Sam Mendes ataca novamente os Estados Unidos. Sutilmente, claro, agora fazendo um filme anti-guerra.

6,0

Sam Mendes depois que ganhou notoriedade com Beleza Americana virou um diretor pretensioso. Estrada para Perdição era lotado de diálogos auto-importantes e de uma tentativa de se criar poesia de uma forma um tanto quanto exagerada. O filme, embora muito bom, acabou sendo mais visual do que conteúdo. Soldado Anônimo não é muito diferente. Começa como uma "homenagem" descarada a Kubrick (as aspas são dúbeis, afinal pouco e cria e tudo se copia, certo?) e sua sequência inicial de Nascido para Matar, praticamente sem tirar nem pôr. Depois homenageia também Apocalypse Now passando o melhor de sua trilha sonora e sequências de guerra.

E esses são os dois melhores momentos do filme todo. Baseado em um livro escrito pelo soldado Swofford na vida real (aqui interpretado pelo sempre bacana Jake Gyllenhaal), narra a sua participação na campanha "Tempestade do Deserto", acontecida na Guerra do Golfo na primeira metade da década de 1990. O filme gasta um tempo bem razoável preparando o clima para uma guerra que prometia repetir o Vietnã, porém todos sabemos que, comparativamente, ela foi rápida e com um número de baixas mínimo para os Estados Unidos. Enfim, não despertou "emoção" nenhuma.

E o filme é basicamente sobre isso: o vazio da guerra. Através de seus personagens (sobretudo o próprio Swofford) acompanhamos alguns meses dos soldados no Kwait, país vizinho ao Iraque, onde quase nada acontece. Quando o filme começava a engrenar em sua ação ele termina. Quase inesperadamente. E esse é o terceiro melhor momento do filme. É como uma pegadinha com o espectador, que deve pensar "agora vai começar pra valer". E a guerra acaba. Um total anti-clímax, que define bem o espírito do filme, que por sua vez define bem o espírito do que foi a Guerra do Golfo.

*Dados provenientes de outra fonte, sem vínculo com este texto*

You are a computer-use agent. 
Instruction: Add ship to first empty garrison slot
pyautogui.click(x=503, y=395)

Nesse sentido, de ser uma espécie de filme anti-guerra, Sam Mendes conseguiu realizar muito bem o seu trabalho. Inclusive decepcionou muita gente que pensava que veria uma nova obra-prima sua, a primeira sobre uma guerra. Os espectadores mais desavisados vão certamente se decepcionar, já que este não é um filme de ação. É uma espécie de drama pessoal para o personagem de Swofford e sua visão aborrecida da guerra.

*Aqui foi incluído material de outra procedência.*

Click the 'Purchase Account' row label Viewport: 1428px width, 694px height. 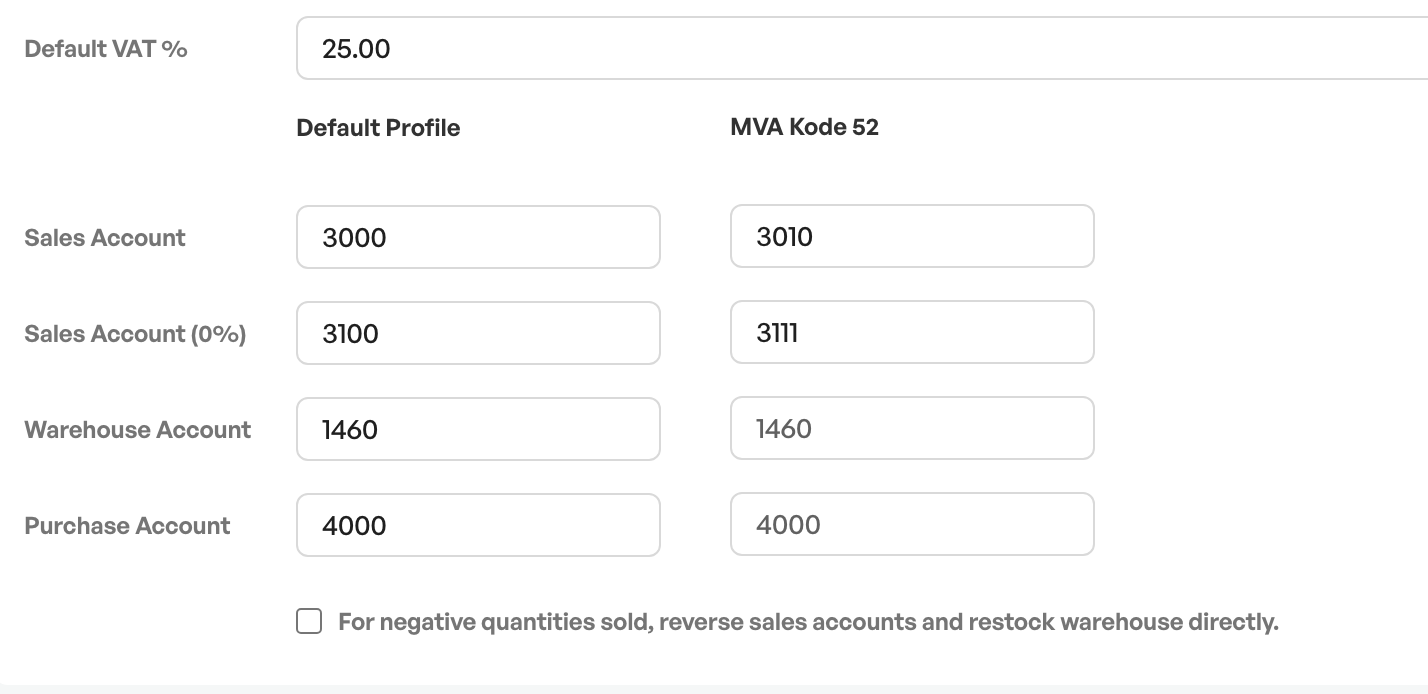[127, 525]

A tentativa de se criar um grupo de personagens inesquecíveis é que acabou sendo meio falha. Todos os grandes dramas de guerra possuem sempre um grupo de soldados que recebem um tratamento especial do roteiro, para o público aprender a gostar deles em uma espécie de jogo "o meu preferido é este aqui". Porém nem um deles, nem mesmo Swofford, que não queria nem saber da guerra (repare que sua grande preocupação é mesmo o fato de não querer ser traído pela namorada enquanto está no Oriente Médio), ou então o Sargento Sykes (Jamie Foxx, numa boa interpretação após ter conquistado o Oscar), que não apresenta conflitos interessantes (uma conversa entre ele e Swofford, à noite no deserto, tenta negar isso, mas não é o suficiente para fazê-lo um personagem bem desenvolvido), enfim, nem um personagem é forte o suficiente para ficar marcado pelo espectador. E há muitos deles, como o quase débil-mental, o arrogante, e por aí vai. Ou são estereótipos cansados ou, como nos dois casos específicos citados acima, são simplesmente personagens chatos.

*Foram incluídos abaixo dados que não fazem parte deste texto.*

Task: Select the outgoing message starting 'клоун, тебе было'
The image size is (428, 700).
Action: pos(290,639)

Pretensioso o diretor Sam Mendes continua sendo. Os textos auto-importantes, geralmente identificáveis por frases de efeitos, continuam existindo, principalmente no último ato do filme, quando os soldados retornam aos Estados Unidos e retomam as suas vidas. Cenas estranhas como a de um cavalo solitário em pleno deserto mostram as intenções do diretor em colocar açúcar onde realmente não seria necessário.

Soldado Anônimo pode ser considerado uma espécie de filme anti-americano (zomba de uma guerra que foi considerada incrivelmente importante para os Estados Unidos), mas que não chega a ser interessante para os outros povos, ao contrário de filmes como Dogville, que servem como uma crítica realmente relevante ao império de Bush. Ainda assim com seu humor diferenciado e uma bela fotografia clara (porém fica horrível ler as legendas brancas no cinema - obviamente isso não é desmérito do filme) o filme pode ser recomendado, desde que não se espere nenhuma nova obra-prima de um ainda novo e promissor diretor.